Libertarians have considered the Fed one of our greatest enemies for a long time — forty-five years ago, Murray Rothbard explained how it brings on the business cycle and how, in particular, it led to the market crash of ’29. Ron Paul and many writers at this site, the most widely read libertarian opinion site in the world, have been warning about the Fed’s real estate bubble for years. See especially Mark Thornton, and then come back to us and blame the current downturn on our ideas.

But Weisberg really shows his hand with this remarkable statement: "As with the government failures that made 9/11 possible, neglecting to prevent the crash of ’08 was a sin of omission."

A sin of omission? Excuse me?

It was not a sin of government "omission" that funded radical Islamists in Afghanistan, waged a brutal war on Iraq in the early 90s that left U.S. troops on Muslim holy land and imposed sanctions that killed hundreds of thousands of innocent Iraqis, and gave one-sided support to Israel in its conflict with the Palestinians. Say what you will about the morality of these acts, but U.S. foreign policy in the Middle East has been a continuous string of sins of commission since 1953, when a CIA-backed coup overthrew a democratically elected Iranian leader and replaced him with the Shah. U.S. foreign policy was anything but inactive before 9/11, and the terrorists sure don’t attack Americans because their government doesn’t go to war or spy on people. See Robert Pape and Michael Scheuer on why they attack us: Ron Paul and the libertarians have also been warning about the consequences of foreign intervention in the form of terrorism, well before 9/11.

What we really see in Weisberg’s approach toward economic collapse and 9/11, both of which he blames on not enough government, is that he, like all who see the world in this way, is no less ideological than we are. He is not bold enough to be a Marxist, nor is he one of us.
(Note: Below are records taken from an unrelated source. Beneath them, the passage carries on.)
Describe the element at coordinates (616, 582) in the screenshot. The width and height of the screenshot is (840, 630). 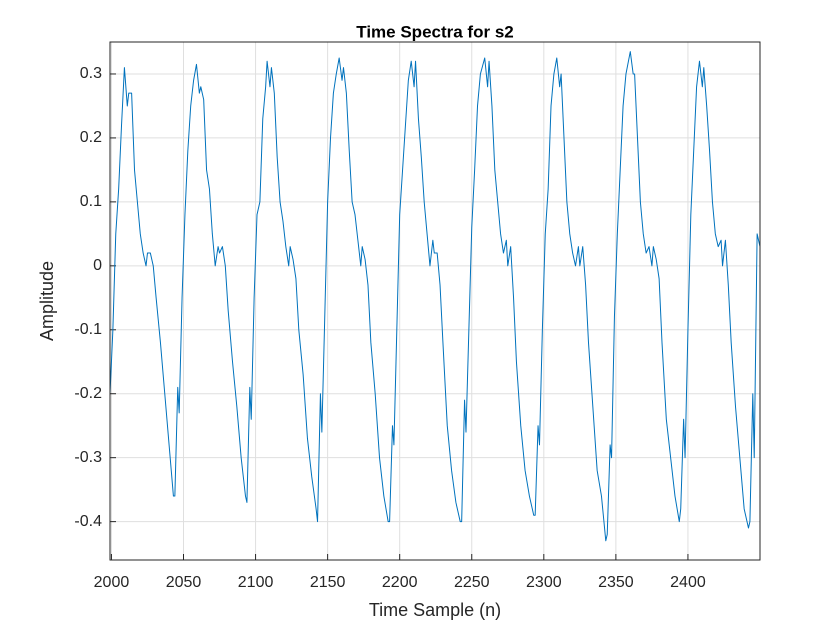
I see `x-tick-label: 2350` at that location.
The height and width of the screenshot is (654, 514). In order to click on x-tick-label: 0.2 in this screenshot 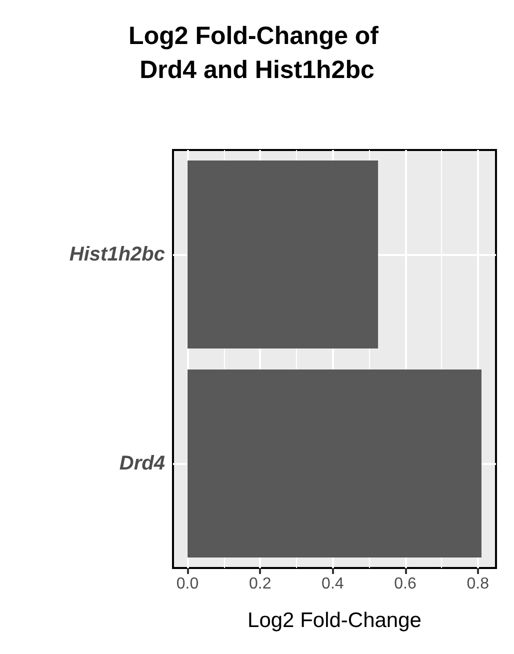, I will do `click(260, 584)`.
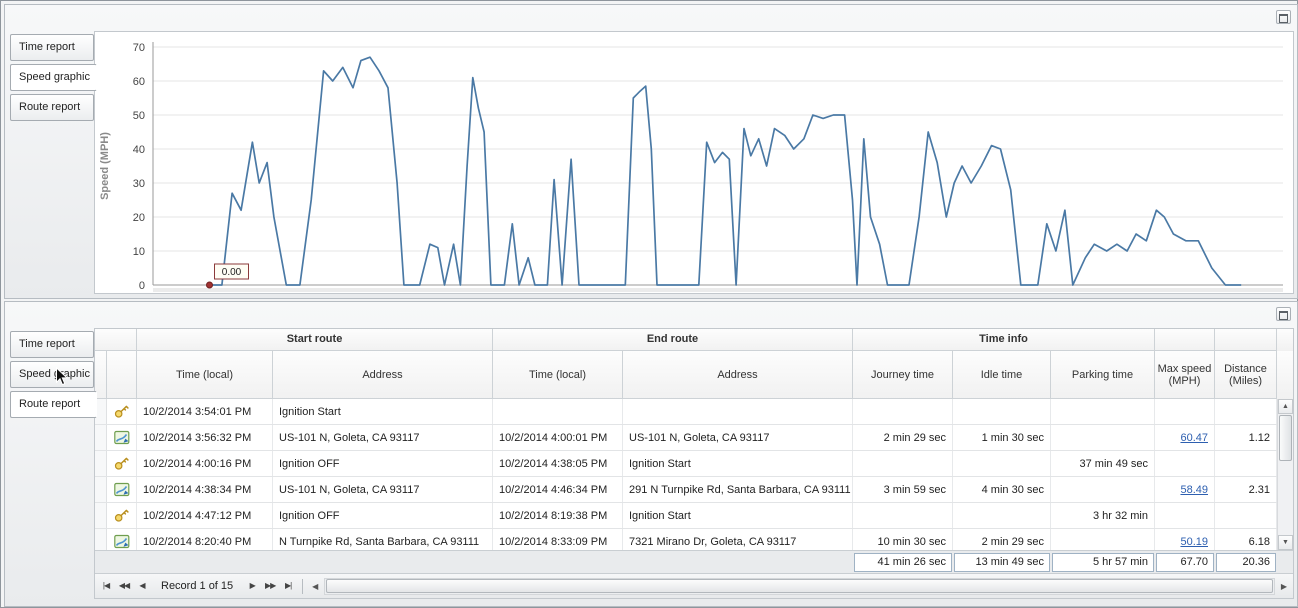  I want to click on cell-max-speed: 58.49, so click(1185, 490).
But he is no less committed to ideas than we are. For him, it is the idea of the managerial, modern, democratic state as protector, guarantor of national safety, stabilizer of the economy. So when the economy flops, revealing the colossal folly of five generations of government intervention, he must blame freedom and say we need the state to do more. And when terrorists attack, showing the utter disaster of trusting an imperialist trillion-dollar empire and security state to keep us safe at home from anyone determined to hijack a plane and cause mayhem, it must be because the government simply did not do enough. It is this mentality that is truly utopian, for it seeks to create a world though state planning and violence that is somehow more equal, more rational, more stable and perfect than what people can do through peaceful and voluntary cooperation and honest competition. Whenever anything goes wrong, no matter how big and active the state, the answer is always more state power.
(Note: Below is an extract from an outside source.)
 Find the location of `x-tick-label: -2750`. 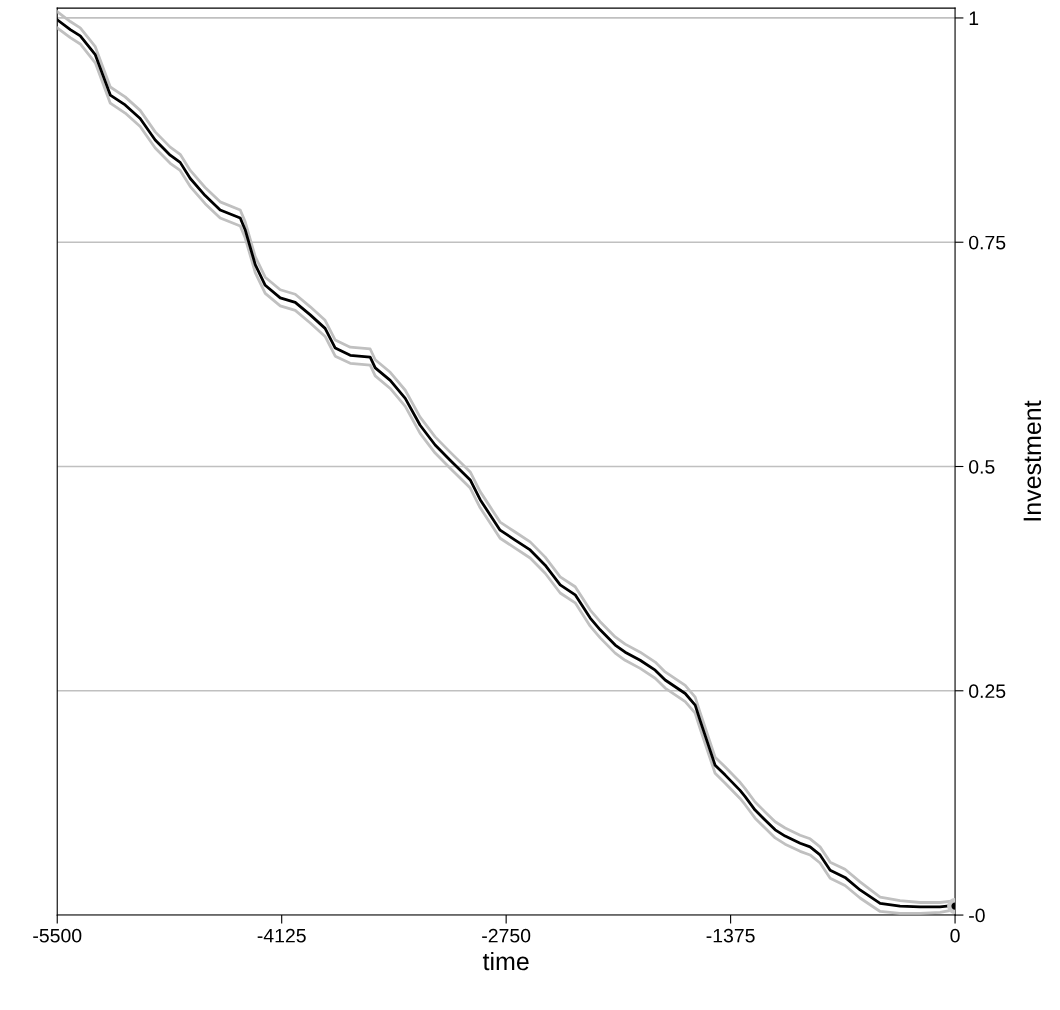

x-tick-label: -2750 is located at coordinates (506, 936).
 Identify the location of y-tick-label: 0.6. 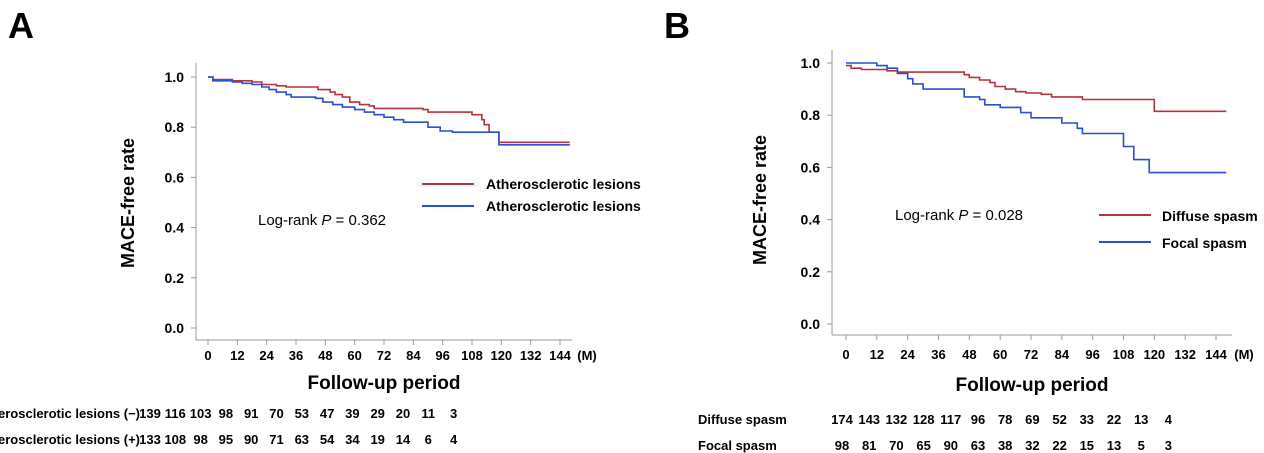
(811, 167).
When statists attack libertarianism for their own disasters, we need not take it personally. They are not attacking the few libertarians with some political pull like Ron Paul. They are not attacking libertarians with real government power because we reject such power and none of us wield any. They are instead attacking our ideas — freedom itself — and defending the state. It is an act of desperation, actually. They see the state under attack, their beloved bailout distrusted by the masses, and so they strike at us, the principled minority, because they fear we have the answers people will seek when their cherished state eventually fails to instill confidence anymore. We, who unlike the statists on the left and right can honestly wash our hands of the disasters on Wall Street, war and terrorism, are their scapegoat in a world gone wrong under their management.

This is not the end of libertarianism. It is only the beginning. And we have only begun to fight.

*According the Weisberg’s Slate, criticism of CRA “blames the credit crisis on poor minority homeowners” — not just on the policy, but on the poor themselves. Yet Weisberg seems to favor the bailout, a wholesale looting of the poor to prop up the rich. Fair-weather egalitarianism, indeed.